If you die or become incapacitated, it is helpful to have a master document that lists all the information your family or executor would need in order to access your accounts and important documents.
Where should the master document be kept?
Keep the document in a safe place, but not in a bank safe deposit box, as your family may not have immediate access to the box. Share the document, or its location, with family members, your power of attorney, and executor.
What should the master document include?
The list should be comprehensive and include all the information that your family or executor may need to manage or close out your estate. Where appropriate, you should include:
- Bank or company name
- Account numbers
- Contact information
- Username and password for online accounts
- Value of the account or policy, including the date of the valuation, and
- Location of paper or electronic documents and policies.
You may also want to consider including information about your social media accounts and how you would like your family to handle them.

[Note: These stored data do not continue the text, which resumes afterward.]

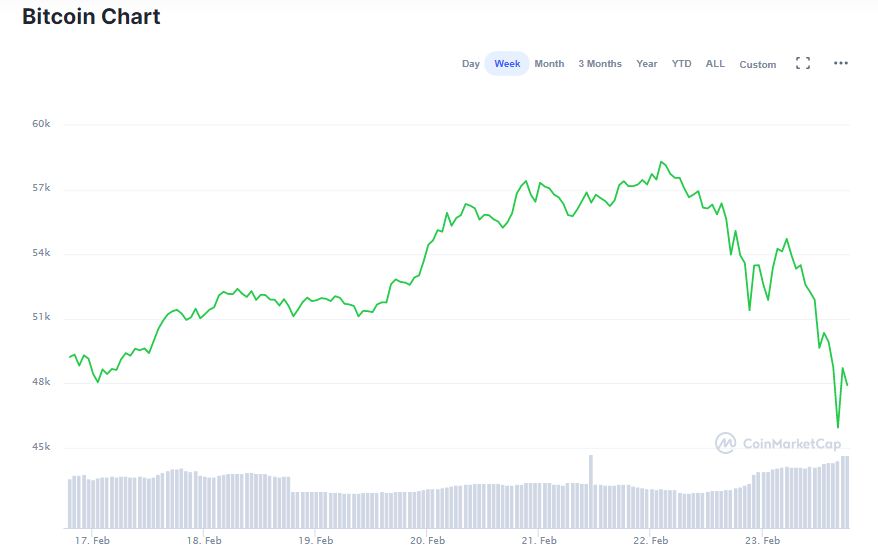Screen dimensions: 878x559
Task: Click the lowest dip on price line
Action: coord(837,427)
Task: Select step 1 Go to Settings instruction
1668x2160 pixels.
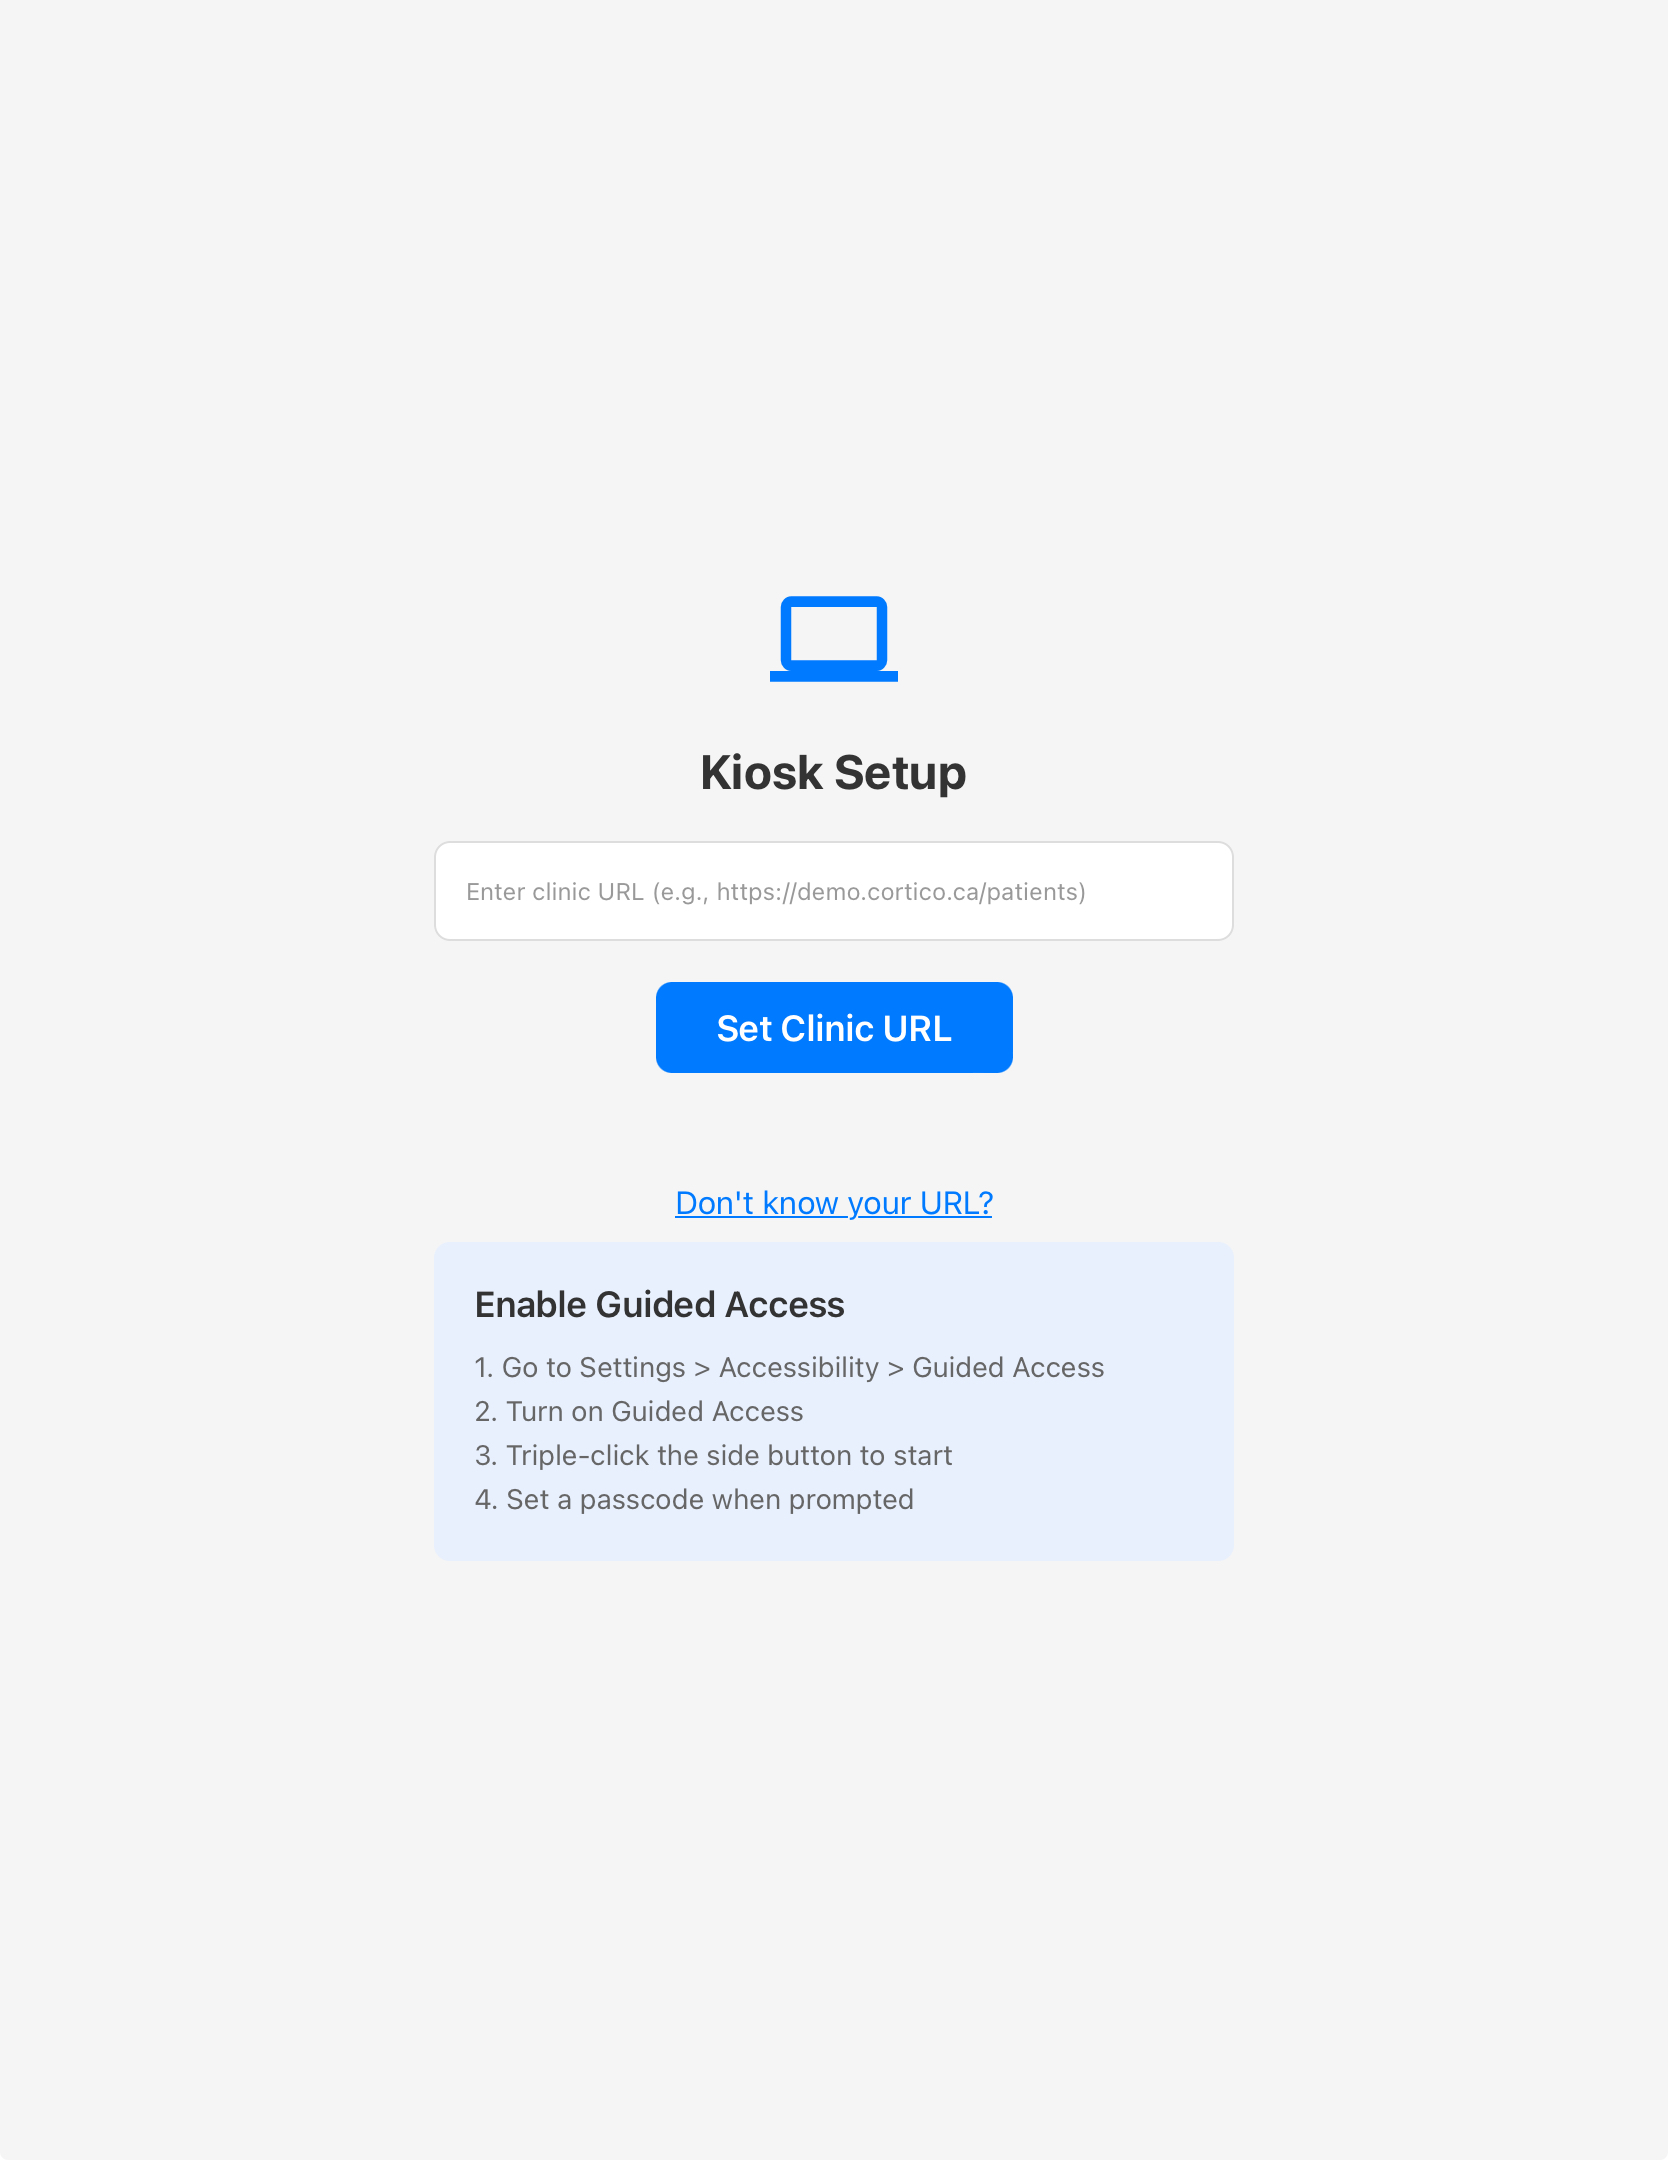Action: [x=789, y=1367]

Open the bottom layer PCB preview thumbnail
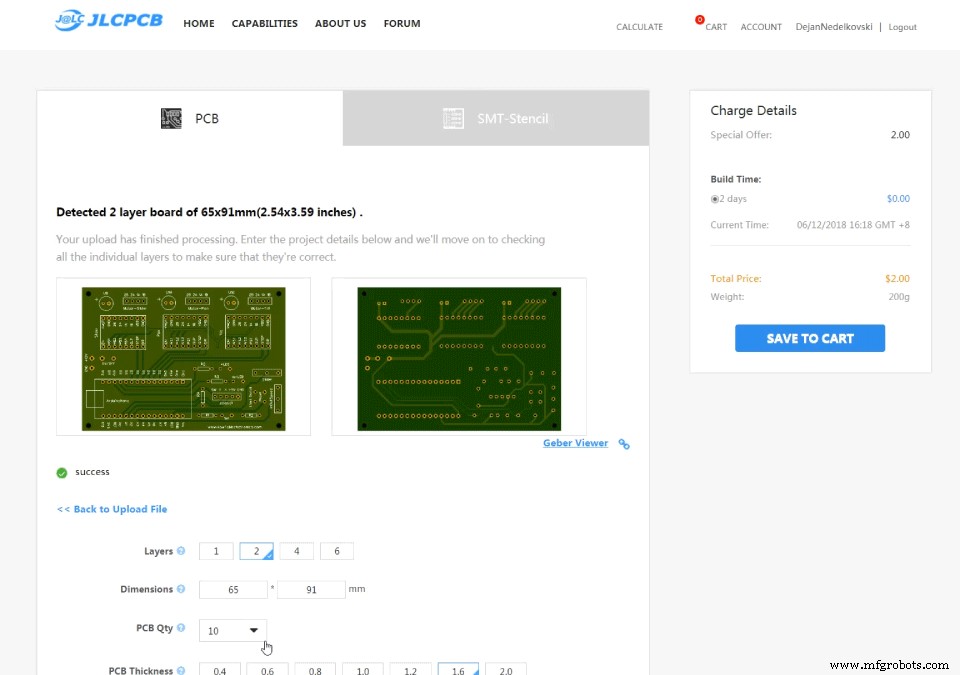click(459, 357)
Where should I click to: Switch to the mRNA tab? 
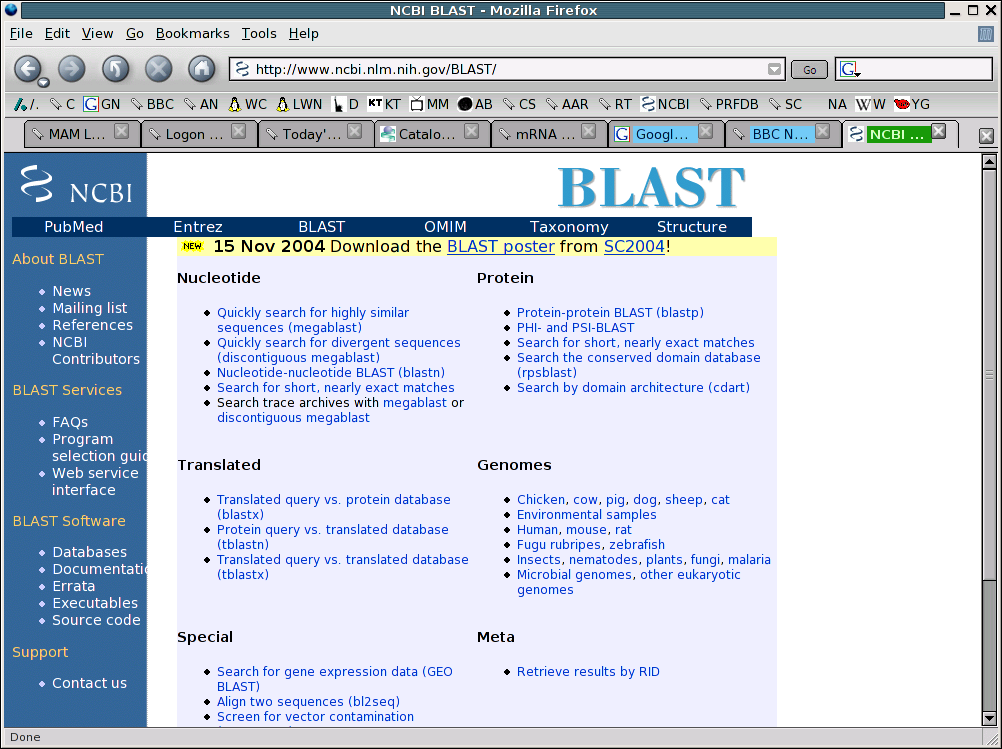[545, 134]
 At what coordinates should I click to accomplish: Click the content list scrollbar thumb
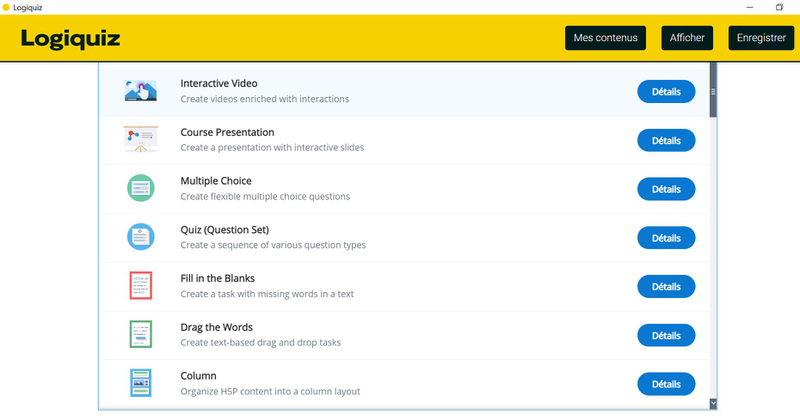click(713, 92)
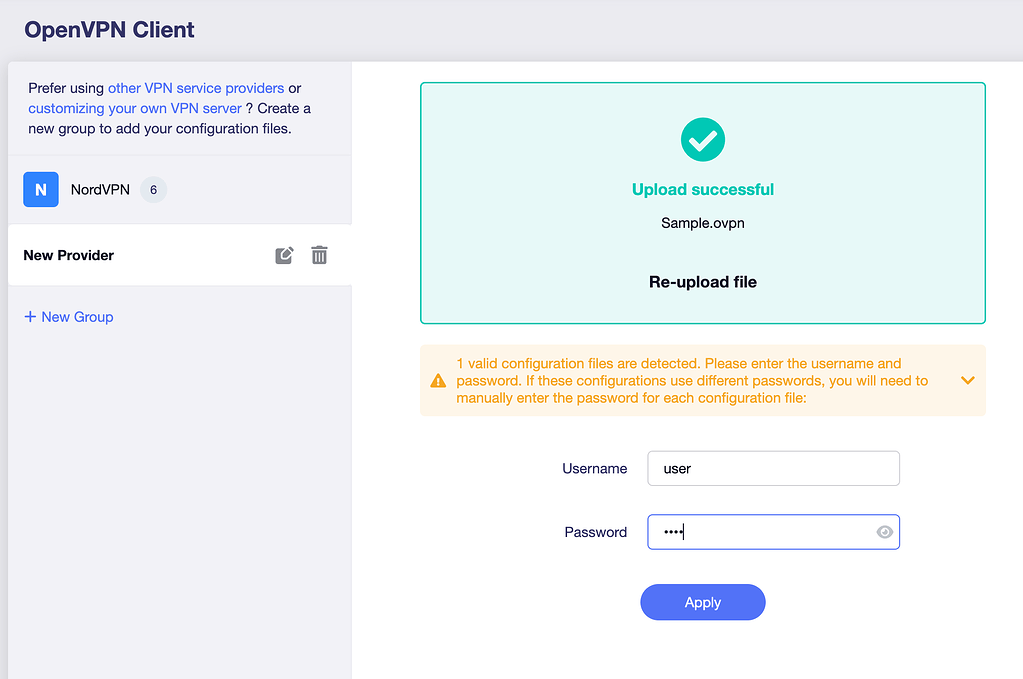The height and width of the screenshot is (679, 1023).
Task: Add a group via "+ New Group"
Action: click(69, 317)
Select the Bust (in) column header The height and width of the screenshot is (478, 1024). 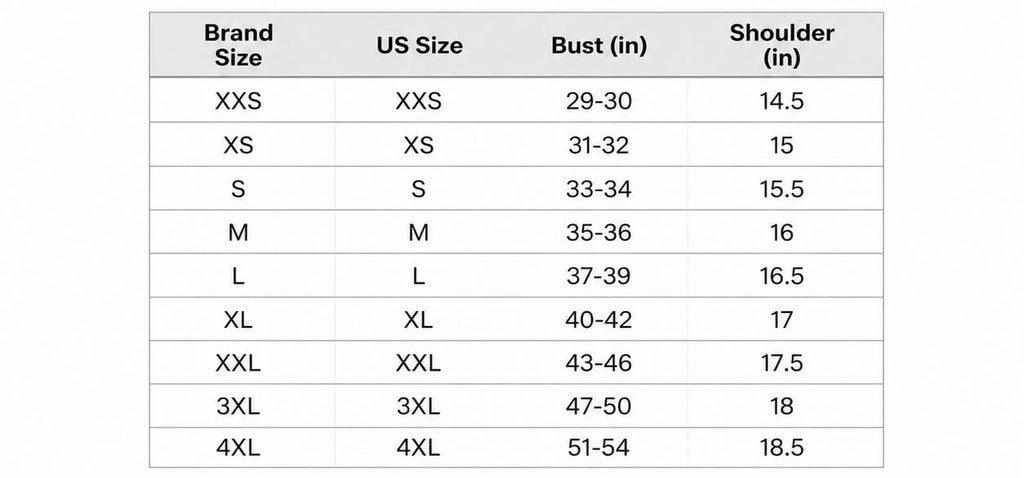pyautogui.click(x=599, y=46)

If you use an online service to store and manage your account usernames and passwords, be sure to include access information for that service as well.
Who to Contact
- Friends, relatives, co-workers, bosses, and any others, along with their phone numbers and/or e-mails.
Bank, Savings, Investment and Retirement Accounts
- All bank accounts
- Retirement benefit accounts (401(k), 403(b), IRAs)
- Investment portfolios
- Pension plan information
- Credit cards
- Unsecured loans
- Car loans
- Student loans
- Life insurance – individual and/or group policy from work
- Health insurance
- Auto insurance
- Homeowner’s/renter’s insurance – If you have riders for valuable items, include that in your list
- Special insurance policies (theft, fire, earthquake, etc.)
Titles Or Deeds To Any Property
- Real estate
- Other Property
Estate Planning Documents
- Will and trust documents
- Power of attorney
- Advance health directive
- Final arrangements document
- Burial plot deed
- Safe deposit box and keys
- Recent tax returns
- A list of important contacts (Executor, Lawyer, Accountant, Insurance agent, Finance professional)
Proof Of Identity And Relationships
- Social Security card
- Armed Forces discharge papers
- Birth certificate
- Marriage certificates
- Divorce certificates
- Prenuptial agreements
Daily living items
- Household utilities
- Automatically renewing medications
Your online presence
- Email accounts
- Online businesses
- Social media
- Cloud storage for accounts and photos
- A record of major purchases
Tips & Resources - Master Document
Making things easier for your family may be time-consuming. It's best to break the task into manageable sections and take it one step at a time.
Make it a habit to review and update the document list at least yearly. Make sure that your usernames, passwords, and list of accounts are current.
There are online “vaults” where you can upload and store this information and update it as needed. Be sure to check out the security and privacy of these companies before using them.
This material is for informational purposes only and is not intended as investment, tax, financial, legal or other advice. Your personal decisions should be based on the recommendations of your own professional advisors.